(Stored data)
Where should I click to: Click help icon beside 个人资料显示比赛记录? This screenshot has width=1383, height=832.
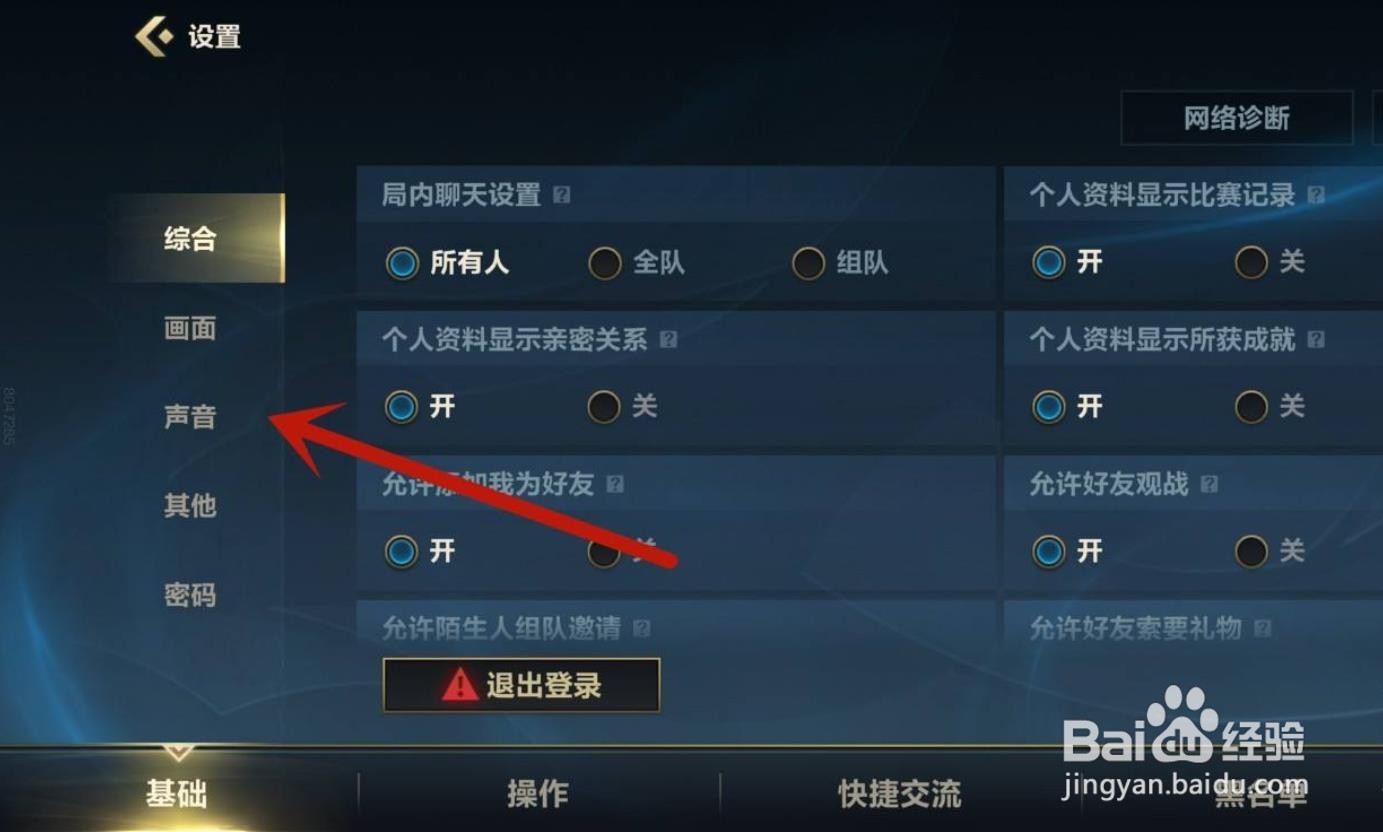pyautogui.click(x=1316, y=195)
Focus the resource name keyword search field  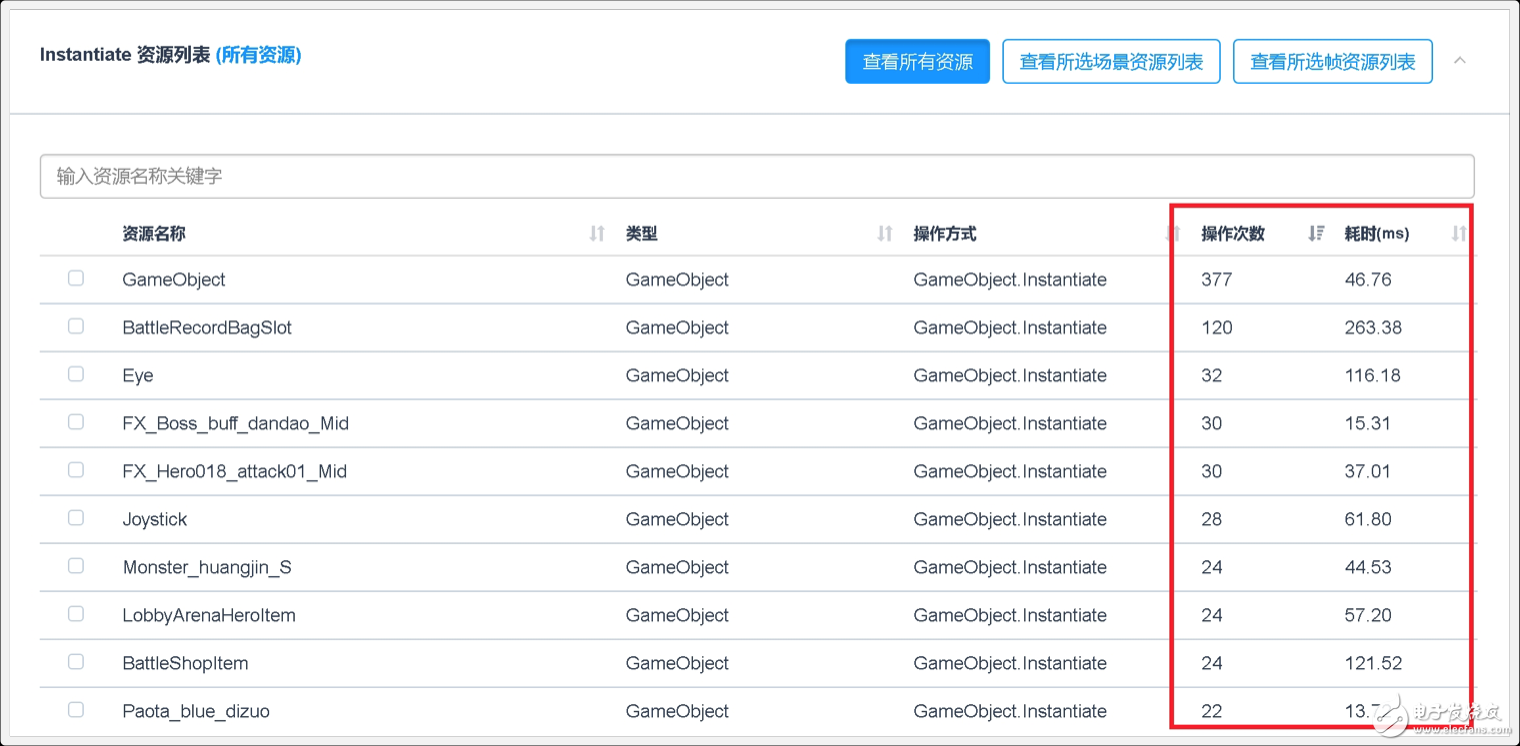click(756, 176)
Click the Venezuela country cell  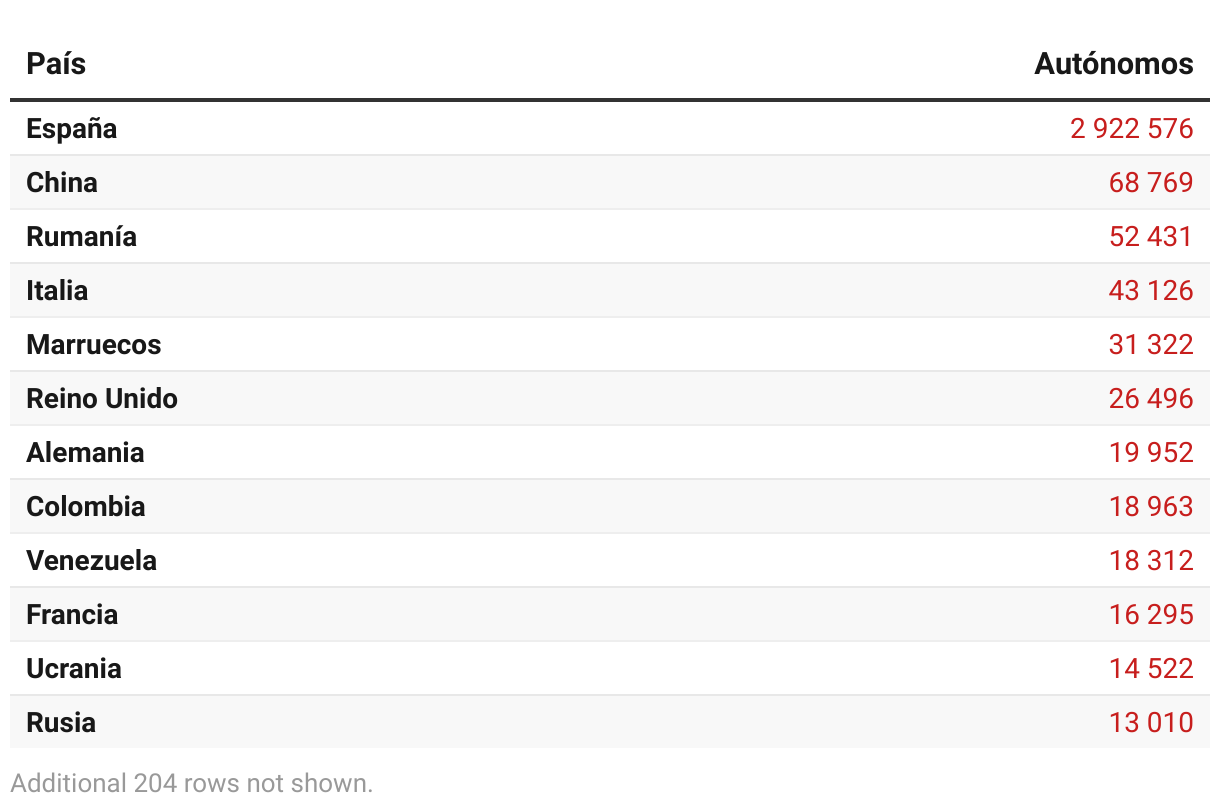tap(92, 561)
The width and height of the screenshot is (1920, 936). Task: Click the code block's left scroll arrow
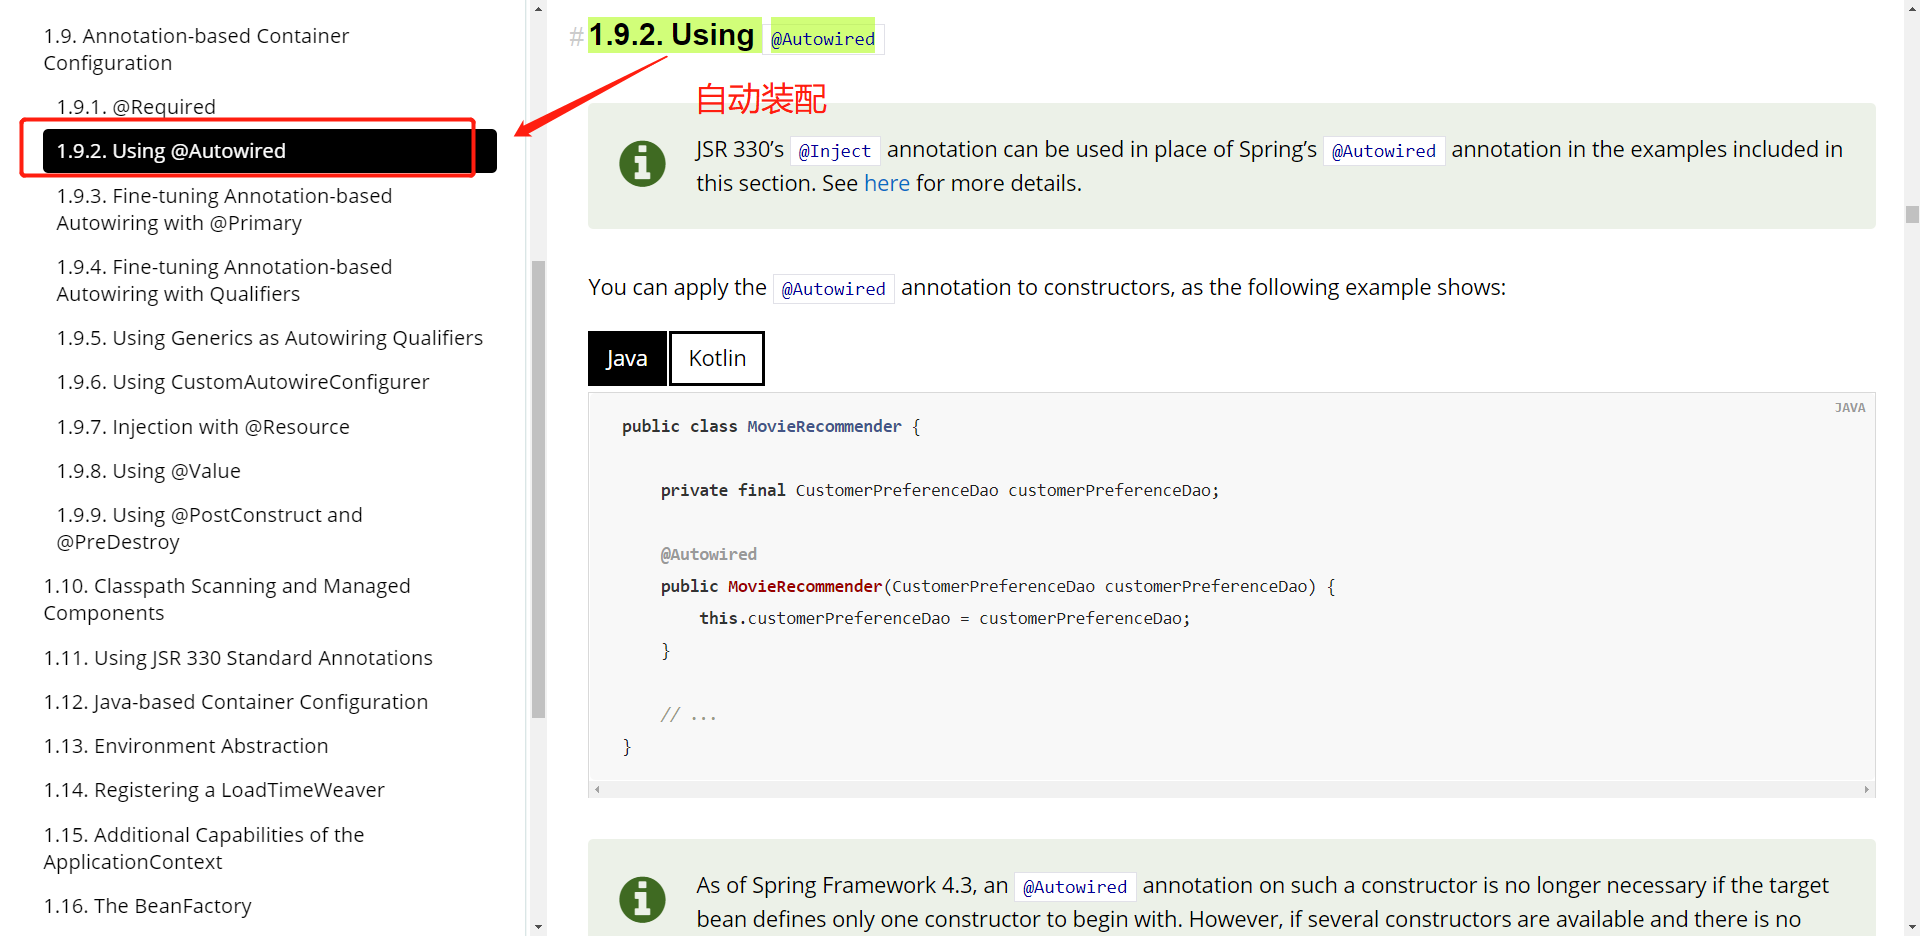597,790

[What the task requires]: Could you copy exactly, and with no pictures, the lines above from the one containing "The width and" through the last line, both included?

[Written solution]:
The width and height of the screenshot is (1920, 936). Task: Click the code block's left scroll arrow
597,790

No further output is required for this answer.